In 1970 they were declared entirely extinct, but in 1974 two males were discovered in Fiordland. In the next four years, 16 more males were discovered, which still qualified the kakapo as extinct as there were no females. Finally, in 1977 around 200 birds were found on Stewart Island (a relatively uninhabited island in Southern NZ that was free of stoats but filled with cats), with the first females seen in nearly 100 years. Extensive research was performed in the next 4 years, where it was determined feral cats had become the main predatory threat. Admittedly, there are numerous variables/biases that come into play on this issue as discussed in class, since cats are certainly not the only factor affecting Kakapo population numbers. They have very low fertility and reproductive rates as they take 9-11 years to reach breeding age, and are also entirely herbivorous and will postpone breeding until good seed production years where they are certain to be able to raise chicks. There are also still pressures from other predators such as polynesian rats. However, when the Stewart Island population was fitted with radio-transmitters and monitored by researchers, it was found over 50% of the adults were killed within 12 months by feral cats, suggesting them as the primary threat.

Alarmed by the high death rates, in 1982 the NZ Wildlife Service was brought in to eradicate the feral cat population on Stewart Island. Initially it worked well, dropping predation rates from ~56% to nearly ~0%. This ultimately failed as cats quickly reoccupied the area and death rates went back up, so they finally relocated the remaining 61 Kakapo to three smaller cat-free islands. The NZ government stepped in and over the next few decades began implementing a Kakapo recovery program which has been fairly successful. The IUCN red list of threatened species's most current population size from 2009 states the total number of post-breeding season Kakapos left is 124, and of those, ~55 are mature adults.

So.. what do you think of this particular example of cats versus birds? Do you agree with the steps they took in re-establishing the Kakapo population? How sustainable is this path if the Kakapo still can't deal with predatory mammals? Is eradicating feral cats from the area justifiable to preserve this species of birds? Or are these birds just evolutionarily slow and haven't successfully adapted/deserve to go extinct?

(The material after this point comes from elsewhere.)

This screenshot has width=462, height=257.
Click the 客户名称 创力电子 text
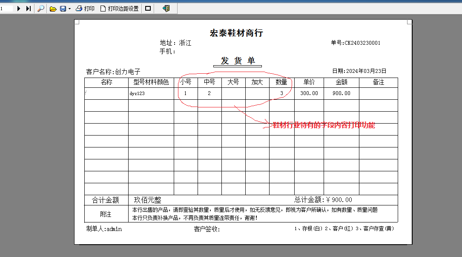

Note - If you want more information, all my information was taken from sources that were hyperlinked to throughout this post, as well as you can take a look at this extensive list of kakapo related scientific publications.

1 comment:

Tori Goins said...

These Kakapo birds are beautiful but other than the aesthetic that these birds contribute to the world, are they really necessary to the environment? I read in one of your links that they aid in seeding of fruits, but that's about it. When deciding whether or not this species should be conserved, the answer to this question should be top priority rather than is it evolutionarily qualified, would it be our fault because of cats, and how 'unmoral' it is that humans have yet again destroyed another species.
The extensive efforts aren't justified. Why kill feral cats for another species, even though they hold the same amount of ecological impact and use? It's sad to think of extinct species, but a bird is a bird, and we still have plenty of those.